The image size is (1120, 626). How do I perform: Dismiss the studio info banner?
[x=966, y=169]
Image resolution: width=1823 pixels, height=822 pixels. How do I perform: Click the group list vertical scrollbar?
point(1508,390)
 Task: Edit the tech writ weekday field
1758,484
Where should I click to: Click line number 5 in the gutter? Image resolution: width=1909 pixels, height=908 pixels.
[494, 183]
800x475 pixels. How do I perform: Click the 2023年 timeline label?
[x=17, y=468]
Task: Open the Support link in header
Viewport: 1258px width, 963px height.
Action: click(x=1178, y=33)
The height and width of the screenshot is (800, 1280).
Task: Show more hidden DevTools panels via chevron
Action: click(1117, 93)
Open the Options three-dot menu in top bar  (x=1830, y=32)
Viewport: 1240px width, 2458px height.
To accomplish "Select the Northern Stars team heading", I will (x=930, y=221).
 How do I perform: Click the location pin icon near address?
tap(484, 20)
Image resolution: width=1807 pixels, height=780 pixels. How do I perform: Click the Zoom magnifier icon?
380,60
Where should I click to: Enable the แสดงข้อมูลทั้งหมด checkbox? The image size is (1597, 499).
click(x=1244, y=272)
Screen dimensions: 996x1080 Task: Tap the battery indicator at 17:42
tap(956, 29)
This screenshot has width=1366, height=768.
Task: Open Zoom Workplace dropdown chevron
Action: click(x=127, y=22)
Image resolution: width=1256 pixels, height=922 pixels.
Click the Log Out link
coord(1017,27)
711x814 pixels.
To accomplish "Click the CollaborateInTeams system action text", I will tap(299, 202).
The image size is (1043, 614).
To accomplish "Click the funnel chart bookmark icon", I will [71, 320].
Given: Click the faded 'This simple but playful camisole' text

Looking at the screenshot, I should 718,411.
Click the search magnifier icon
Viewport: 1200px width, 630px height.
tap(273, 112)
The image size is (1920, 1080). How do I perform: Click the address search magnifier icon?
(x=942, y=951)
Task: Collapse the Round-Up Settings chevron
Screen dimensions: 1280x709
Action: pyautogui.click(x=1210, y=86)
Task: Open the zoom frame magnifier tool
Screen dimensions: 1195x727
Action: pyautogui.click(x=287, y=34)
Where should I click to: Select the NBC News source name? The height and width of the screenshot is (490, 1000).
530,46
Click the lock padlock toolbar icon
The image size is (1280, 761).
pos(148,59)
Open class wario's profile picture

YOUR GOAL – Now copy each line of the entries that mentions "will".

WRITTEN SOLUTION –
To accomplish "Select the Northern Stars team heading", I will (x=930, y=221).
To accomplish "Click the CollaborateInTeams system action text", I will tap(299, 202).
To accomplish "Click the funnel chart bookmark icon", I will [71, 320].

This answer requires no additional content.